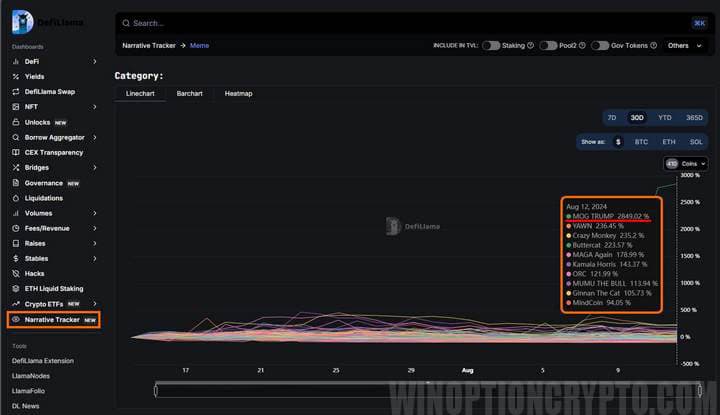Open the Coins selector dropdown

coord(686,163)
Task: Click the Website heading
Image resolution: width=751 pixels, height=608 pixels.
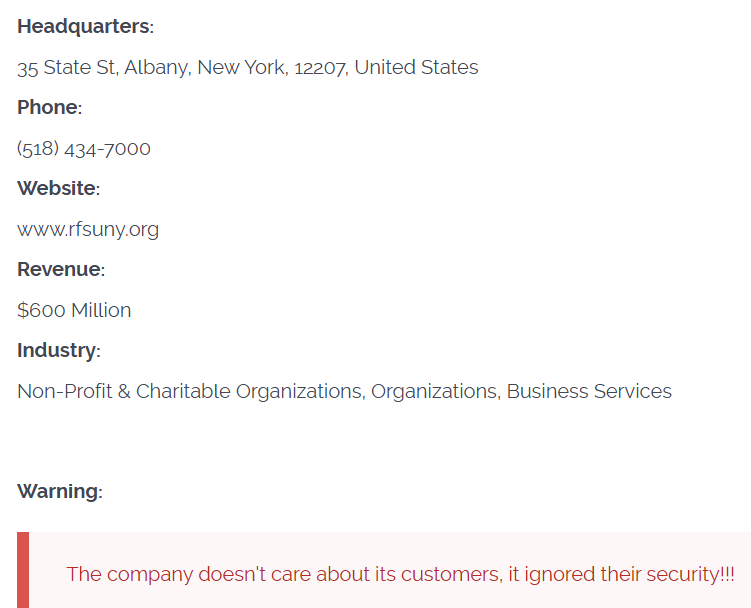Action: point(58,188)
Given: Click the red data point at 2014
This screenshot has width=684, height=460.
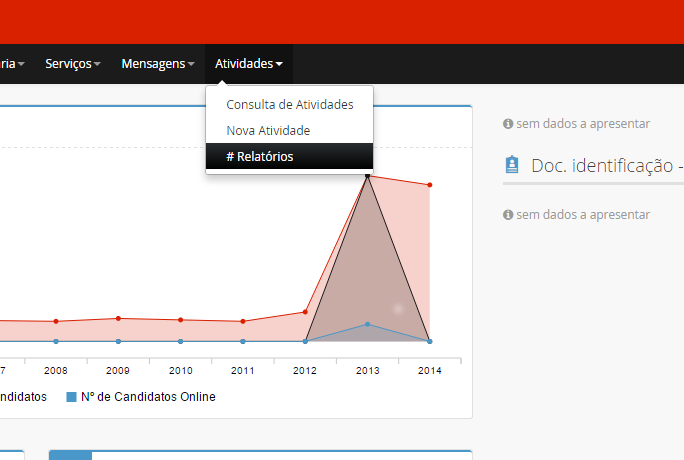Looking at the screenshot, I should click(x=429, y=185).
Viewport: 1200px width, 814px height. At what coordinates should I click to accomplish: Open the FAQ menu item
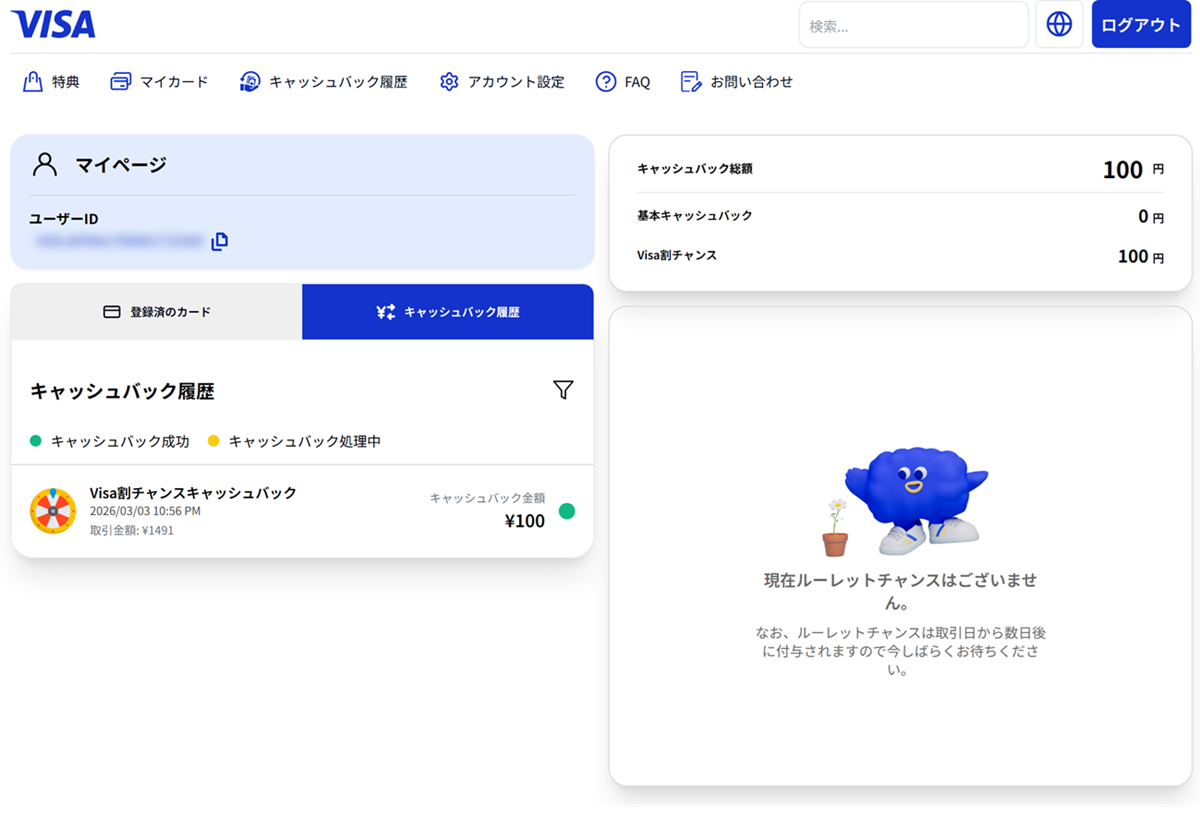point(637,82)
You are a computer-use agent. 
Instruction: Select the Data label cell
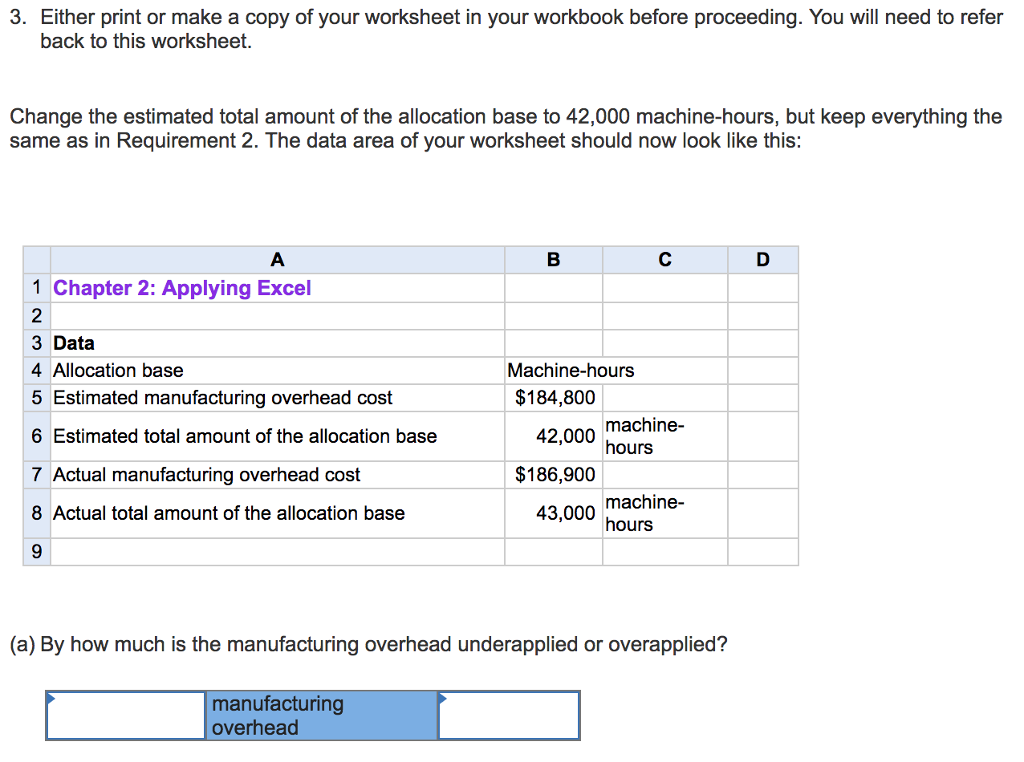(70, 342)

◇ ◇ ◇ ◇

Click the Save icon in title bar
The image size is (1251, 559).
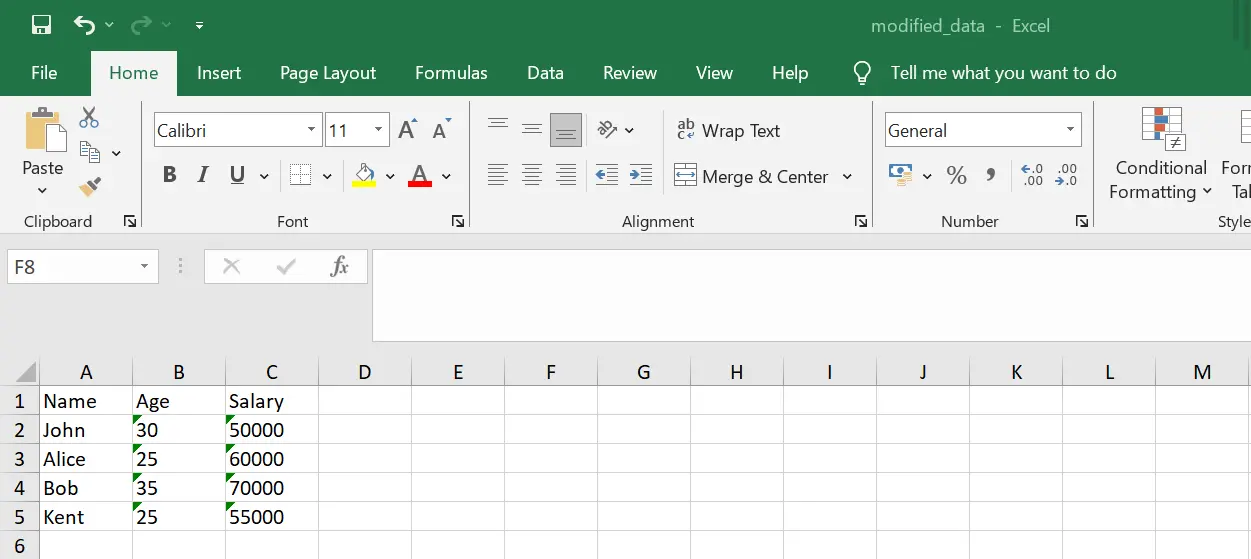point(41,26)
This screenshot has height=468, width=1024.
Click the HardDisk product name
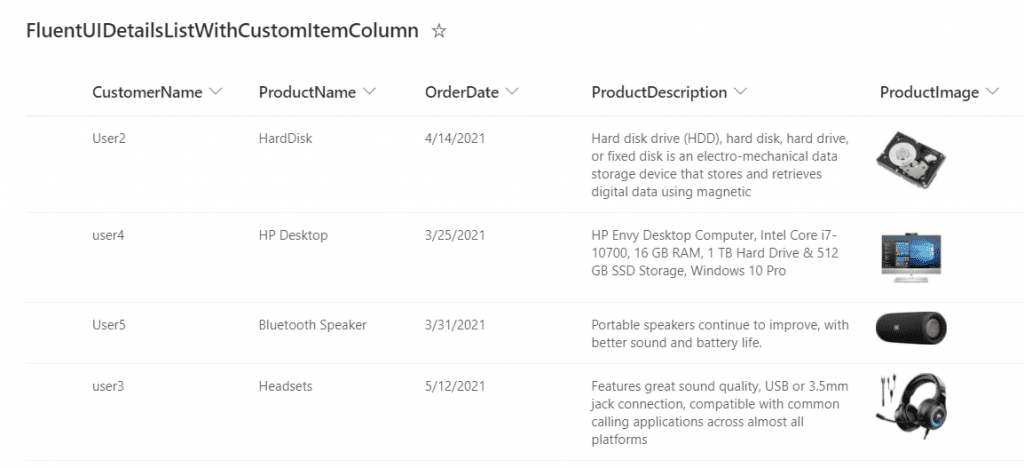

◇ ◇ ◇ ◇

The lines above from the one with "This screenshot has height=468, width=1024." through the one with "Click the HardDisk product name" are to be duplicated exactly, ends included, with nothing added.

WRITTEN RESPONSE:
This screenshot has height=468, width=1024.
Click the HardDisk product name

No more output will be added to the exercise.